Intent on trying to rid the city of longtime Mayor Christian Bollwage, the Board of Ed can’t get the traction they want, with 2011 images of BOE President Marie Munn under arrest still fresh.
For that reason, the Board has decided not to place one of their recognizable leaders – Rafael Fajardo, Councilman Carlos Cedeno, or former Councilman Tony Monteiro – at the head of a mayor’s campaign this year.
Instead, they have partnered with Oscar Ocasio, a former Bollwage ally from the administration’s department of community development turned outcast, who nurses dreams of payback from the fringes of City Hall.
Asked to resign in 2010 amid allegations of impropriety, Ocasio launched his candidacy in November of 2011 with the backing of Board of Ed forces alert to not dividing the city’s majority Latino vote.
The strategy is to make this Ocasio v. Bollwage.
According to Board of Ed sources, the bad news is with the state still crawling around the city they fear gearing up the machine and running one of their own big brand names against Bollwage, hence the compromise partnership with Ocasio. The good news is Ocasio is hungry, angry, and, as an ex-Puerto Rican political contact for Bollwage’s establishment forces, knows the inner workings of the mayor’s operations.
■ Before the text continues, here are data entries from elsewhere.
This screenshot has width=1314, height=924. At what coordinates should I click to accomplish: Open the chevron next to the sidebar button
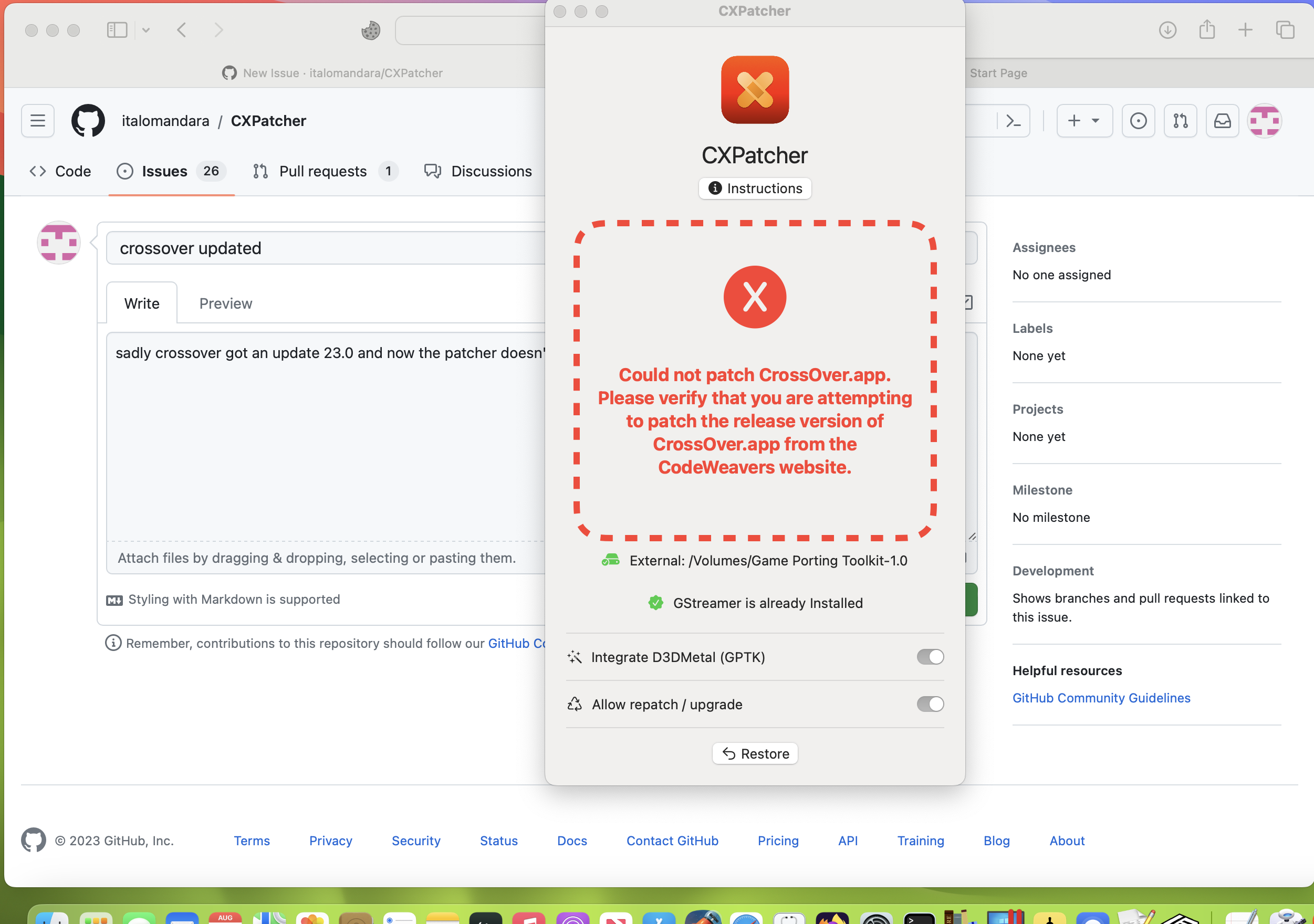147,30
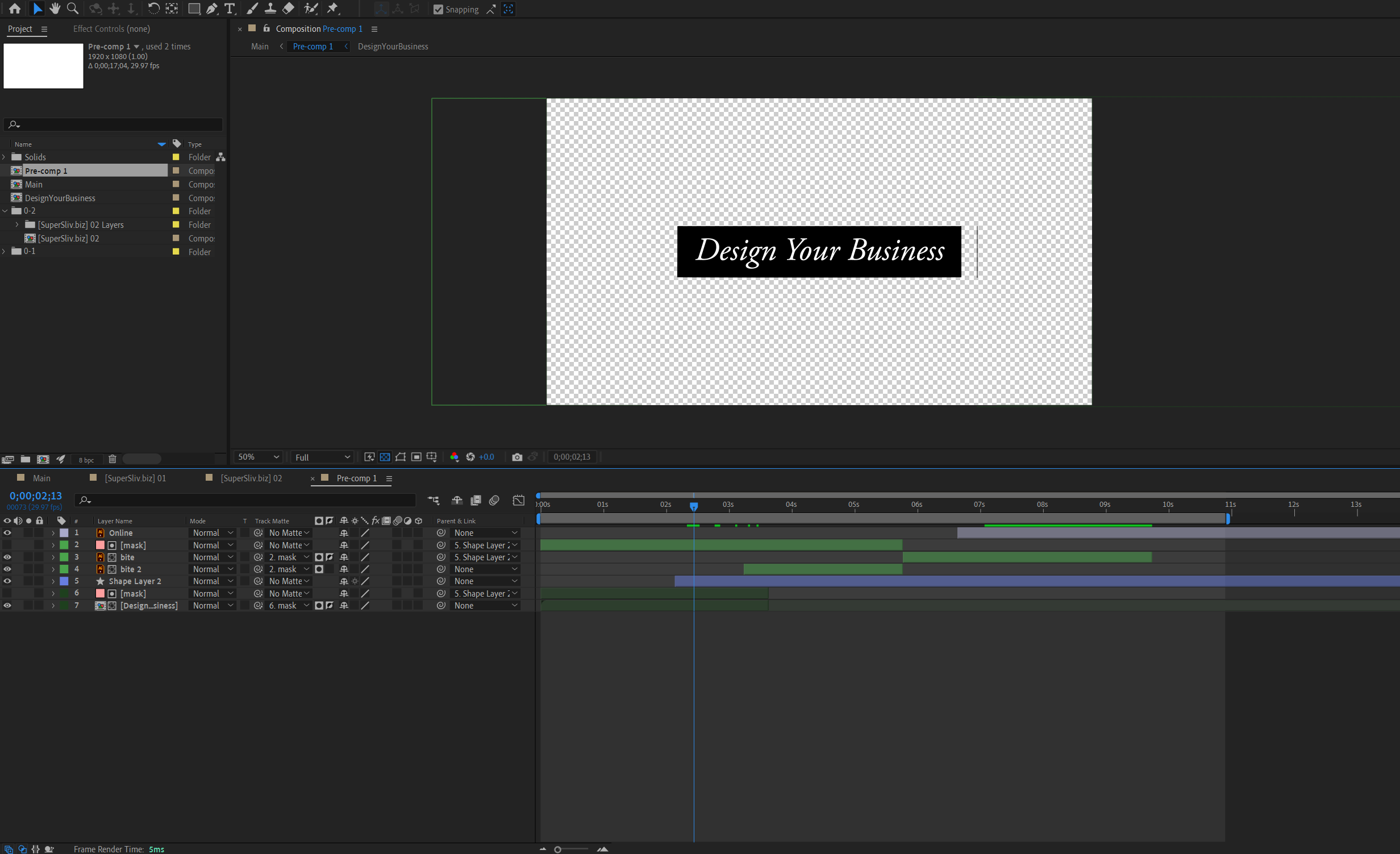Image resolution: width=1400 pixels, height=854 pixels.
Task: Switch to the Main timeline tab
Action: [x=41, y=478]
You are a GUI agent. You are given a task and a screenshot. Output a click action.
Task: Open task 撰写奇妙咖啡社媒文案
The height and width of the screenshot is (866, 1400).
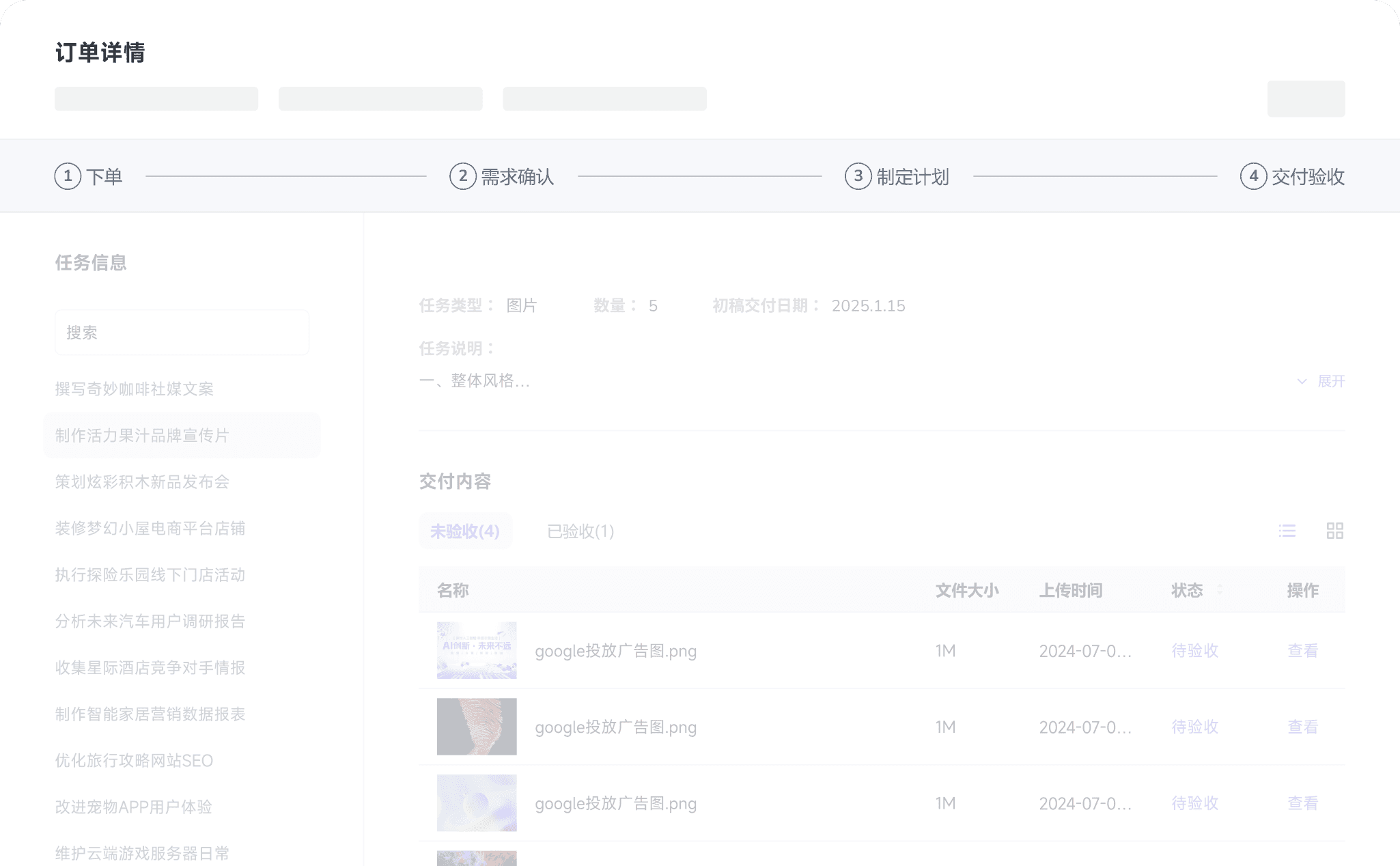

Moreover, in accord with a new law, Elizabeth won’t have School Board elections in April this year, but in November, giving Ocasio and his relatively newfound allies a chance to focus all of their attention on the June race.
Still, wounds from an ongoing state investigation have weakened the BOE giant, sources say.
Run nearly ragged by the Board of Ed in last year’s Democratic Primary, state Sen. Raymon Lesniak, (D-20), Elizabeth, told allies the worst move the Board of Ed did was run against him. They wanted to put a dent in Lesniak last year on their way to relieving control of the city from Lesniak’s ally, Bollwage, this year.
That was before Lesniak warned the board to beware, and before the Star-Ledger went on a tear, chopping up the Board of Ed as a patronage mill fraught with nepotism and conflicts of interests, a probe that ultimately resulted in the arrests of Munn and others on charges of illegally enrolling their children in the free school lunch program.
The Board of Ed stands by its sterling reputation of delivering a public school education that netted the massive city school delivery system federal Blue Ribbon awards while putting their bulked up political ops on a collision course with City Hall.